DATA ENTRIES
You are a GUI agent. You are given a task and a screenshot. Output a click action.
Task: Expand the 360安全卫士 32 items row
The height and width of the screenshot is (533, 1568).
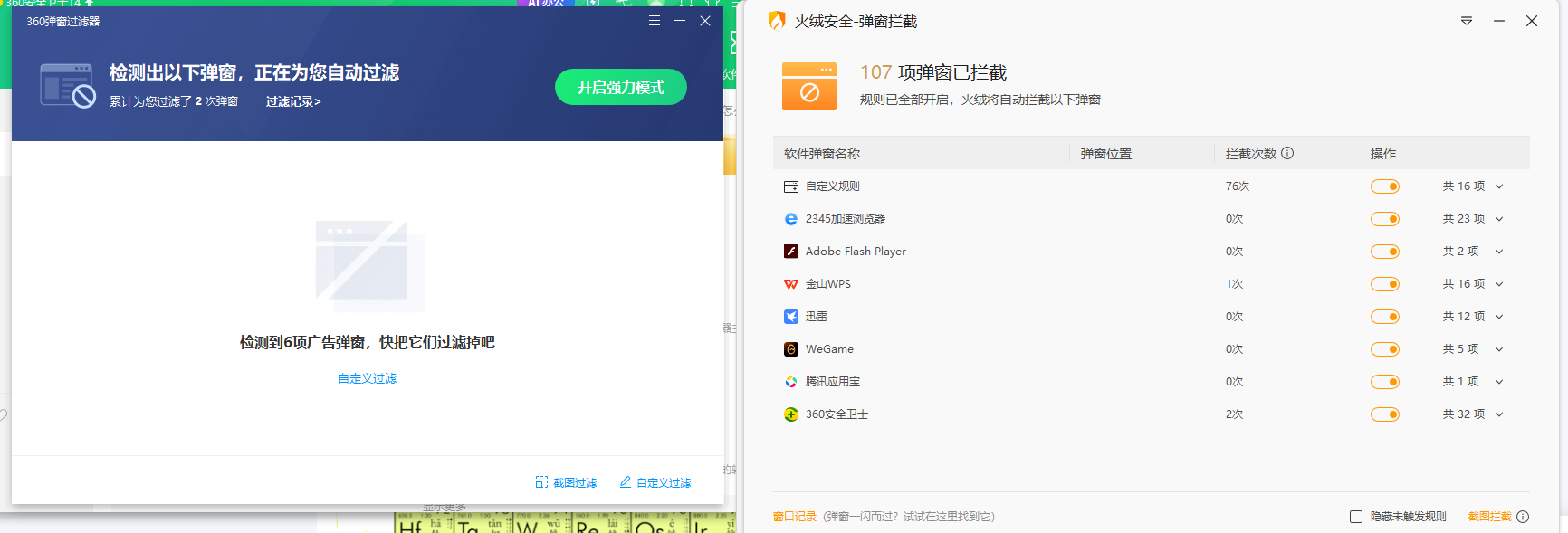1499,414
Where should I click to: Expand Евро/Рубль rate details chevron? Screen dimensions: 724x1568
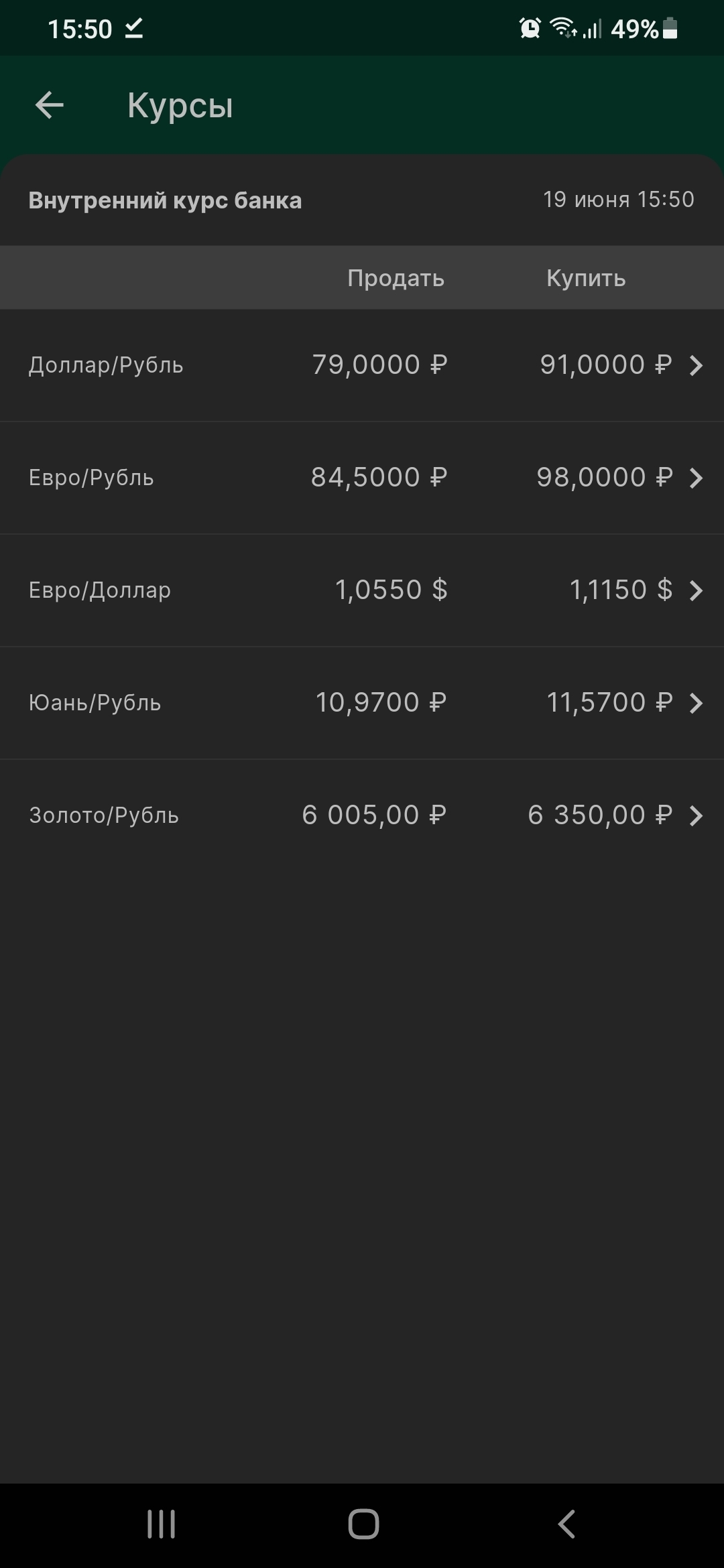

GIVEN REQUEST
Format the lines of the items above as a Markdown table with the columns Row and Line. Number each row, skip any blank lines, and leave the pictures out.

ANSWER BELOW
| Row | Line |
|---|---|
| 1 | You are a GUI agent. You are given a task and a screenshot. Output a click action. |
| 2 | Task: Expand the 360安全卫士 32 items row |
| 3 | The height and width of the screenshot is (533, 1568). |
| 4 | 1499,414 |
| 5 | Where should I click to: Expand Евро/Рубль rate details chevron? Screen dimensions: 724x1568 |